From what you described so far, I don’t see why this should not be possible simply with clEnqueueWriteBuffer. At least, the flow until now sounds roughly like this:

// Initially, create the weights memory object
float weights[] = new float[n];
cl_mem weightsMem = clCreateBuffer(context, CL_MEM_READ_ONLY, 
    weights.length * Sizeof.cl_float, null, null);

// The cycles...
for (int i=0; i<numCycles; i++)
{
    // Use the weights memory object in the kernel:
    clSetKernelArg(kernel, 0, Sizeof.cl_mem, Pointer.to(weightsMem));
    clEnqueueNDRangeKernel(commandQueue, kernel, 1, null, 
        null, null, 0, null, null);

    // Modify the weights in host memory
    weights[0] += 123.456;

    // Copy the updated weights data from the host to the memory object:
    clEnqueueWriteBuffer(commandQueue, weightsMem, 
        true, 0, weights.length * Sizeof.cl_float, 
        Pointer.to(weights), 0, null, null);

}

Did I miss something here?

devmonkey · 9. Juli 2015 um 00:27

Thanks Marco, yes this is it.

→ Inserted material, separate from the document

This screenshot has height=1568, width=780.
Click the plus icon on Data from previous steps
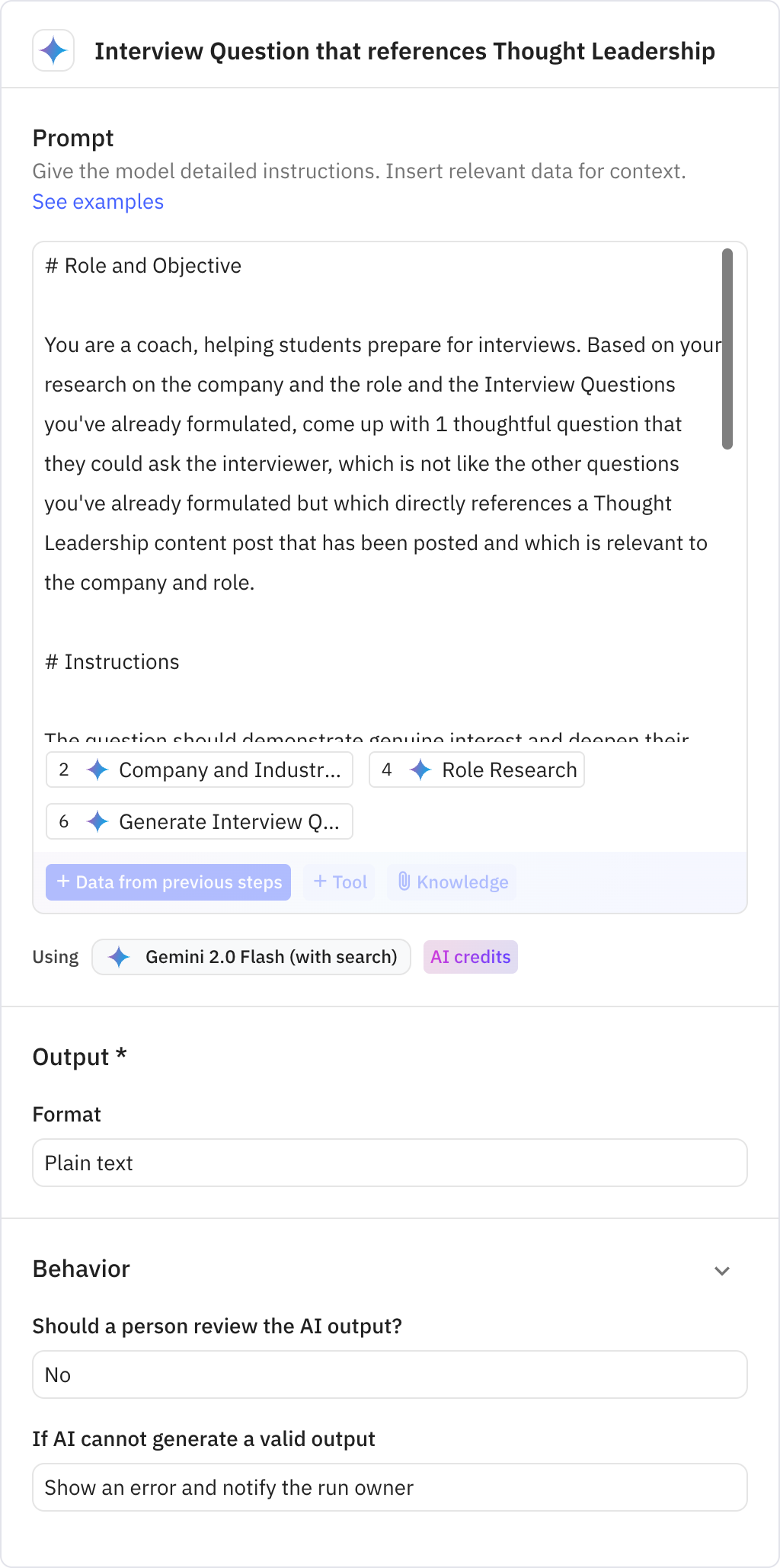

I was confused by an example I had used that only passed the host pointer in the clCreateBuffer() call.

One further question, what effect does clCreateBuffer(…, null, null) actually have? For instance i’m using multiple GPU with a shared context and the GPU allocation cannot be performed by clCreateBuffer() since the call does not know which GPU is will allocate into, is this rather setting up a specification for an allocation that will be used later? If so what does clCreateBuffer(…, CL_MEM_COPY_HOST_PTR, …, ptr, null) actually do as it cannot perform the copy to the GPU?

Thanks, Joe

Marco13 · 9. Juli 2015 um 10:19

[QUOTE=devmonkey]
One further question, what effect does clCreateBuffer(…, null, null) actually have? For instance i’m using multiple GPU with a shared context and the GPU allocation cannot be performed by clCreateBuffer() since the call does not know which GPU is will allocate into, is this rather setting up a specification for an allocation that will be used later? If so what does clCreateBuffer(…, CL_MEM_COPY_HOST_PTR, …, ptr, null) actually do as it cannot perform the copy to the GPU?[/QUOTE]

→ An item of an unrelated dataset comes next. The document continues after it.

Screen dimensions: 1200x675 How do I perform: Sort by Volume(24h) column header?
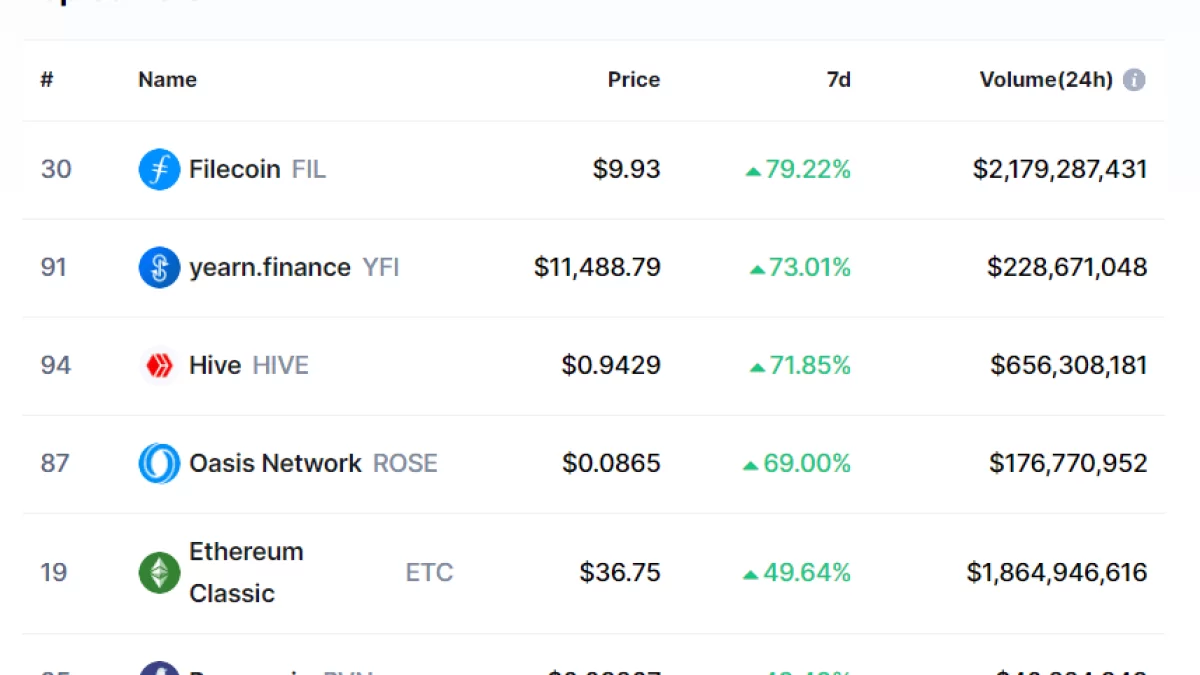(x=1045, y=80)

For the nitty-gritty details about the meaning of the allocation flags, the ultimate reference is the specification. Properly interpreting these flags (and their combinations) is a bit more involved. Of course, websearches bring some results here - e.g. the table here offers some guidelines (but does not include the newest (OpenCL 2.0) flags).

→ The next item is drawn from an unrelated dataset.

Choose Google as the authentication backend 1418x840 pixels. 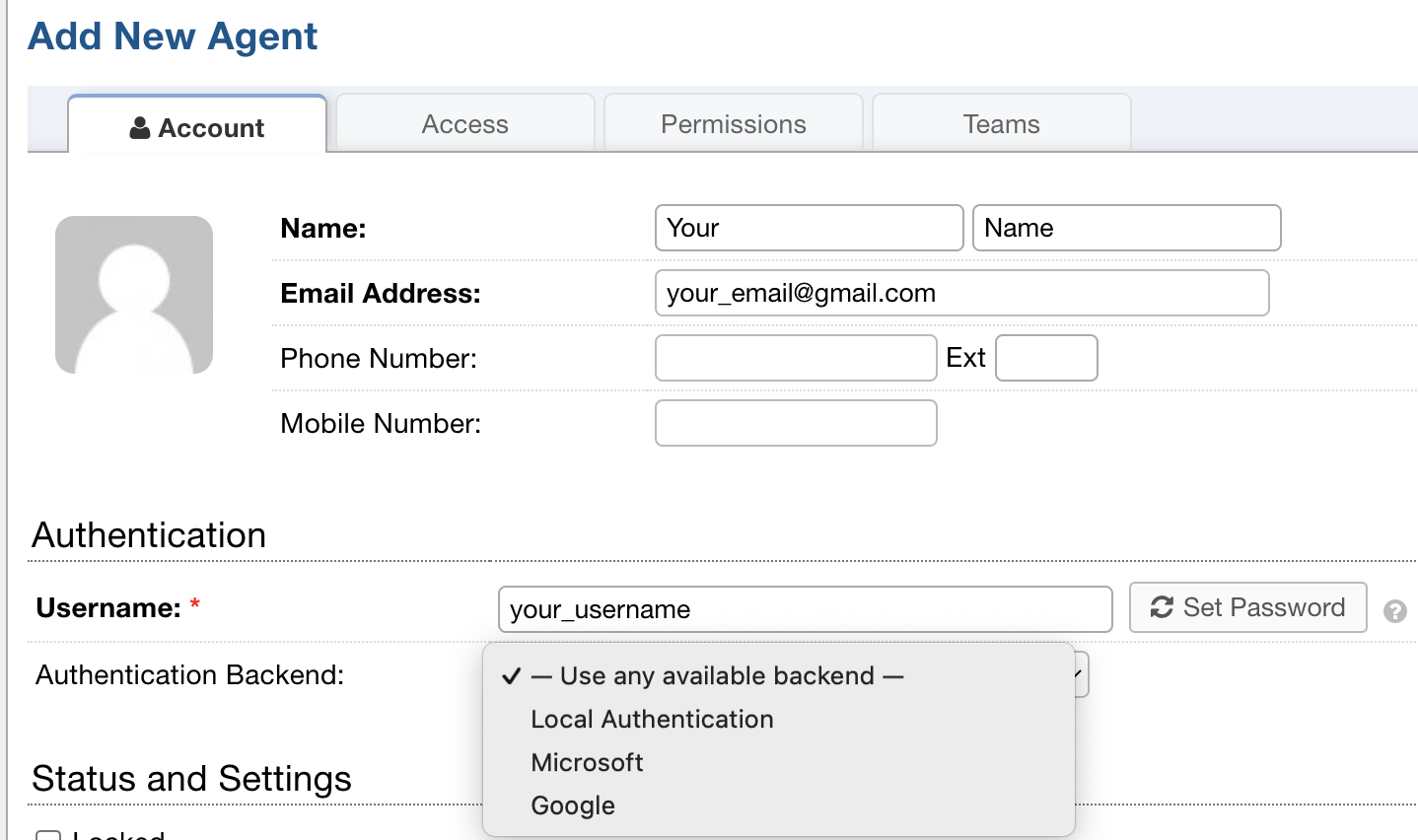[572, 805]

Concerning the more general question of where the memory is allocated: You don’t know. Yes, that’s a bit odd, but OpenCL tries to abstract from the hardware, and from the question of where the memory is actually allocated. When you create a buffer (on a context with multiple devices), then it virtually has to behave as if the memory was allocated on all devices (and it might be, in fact). For a more fine-grained control, clEnqueueMigrateMemObjects was added in CL 1.2.

I did some basic tests for this when I had access to a 2-GPU-machine a few years ago, but … this was not my machine, but a special one at my office at work, so I did not have the chance to make a more detailed analysis. But IIRC, I was able to observe effects that indicated that some sort of “synchronization” took place (i.e. I noticed timing effects that could only be explained by the OpenCL implementation copying modified buffers back and forth between the two GPUs). Due to this limited experience, I can not give a profound advice about “best practices” here in the context of larger applications.